▼

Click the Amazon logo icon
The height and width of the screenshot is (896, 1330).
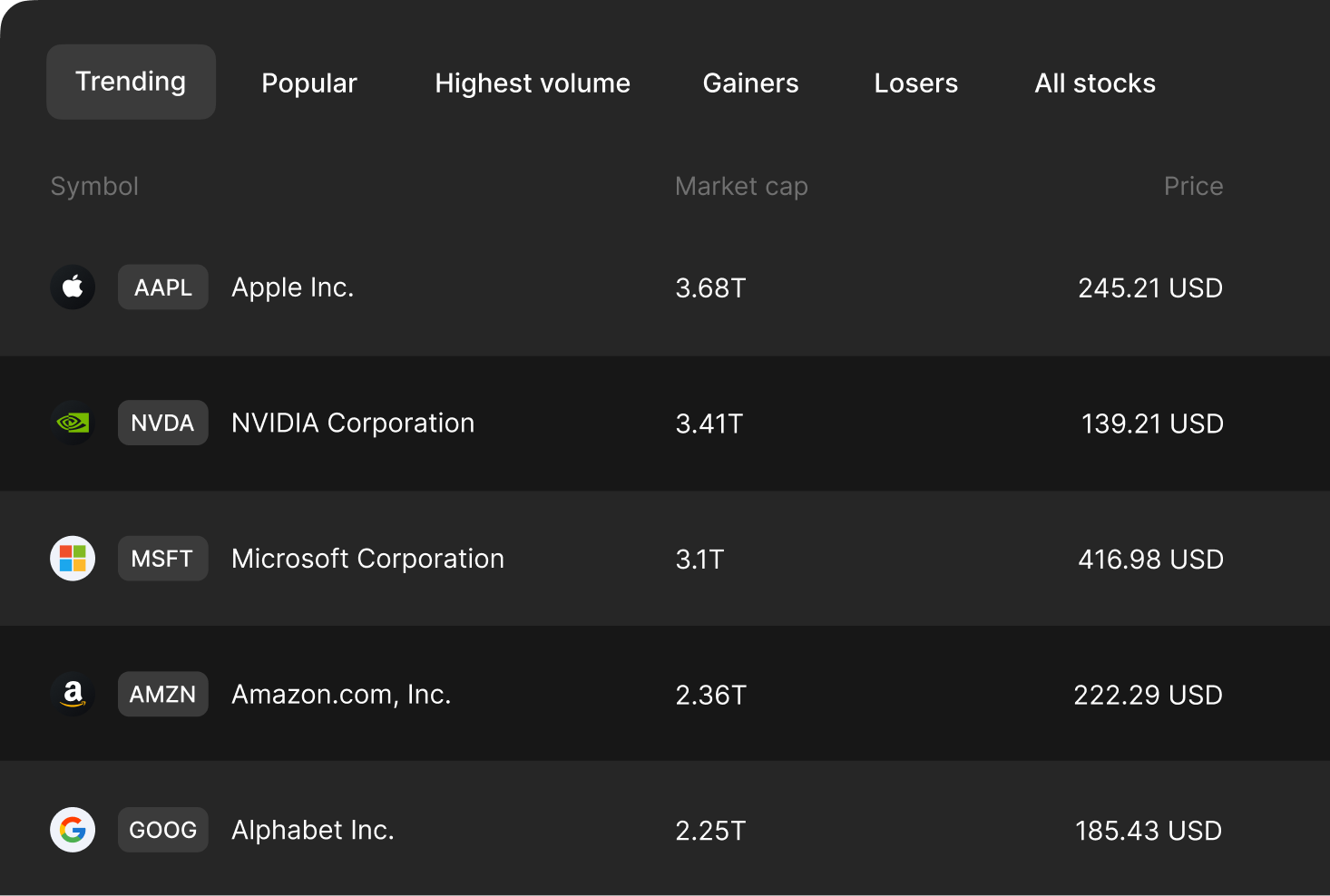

▲
▼

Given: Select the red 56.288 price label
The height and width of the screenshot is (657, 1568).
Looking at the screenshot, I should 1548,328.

▲

# Work request
Exactly the lines above from the one with "Click the Amazon logo icon" to the one with "The height and width of the screenshot is (896, 1330).", both included, are to be quoted; leave the rest out.

# Task answer
Click the Amazon logo icon
The height and width of the screenshot is (896, 1330).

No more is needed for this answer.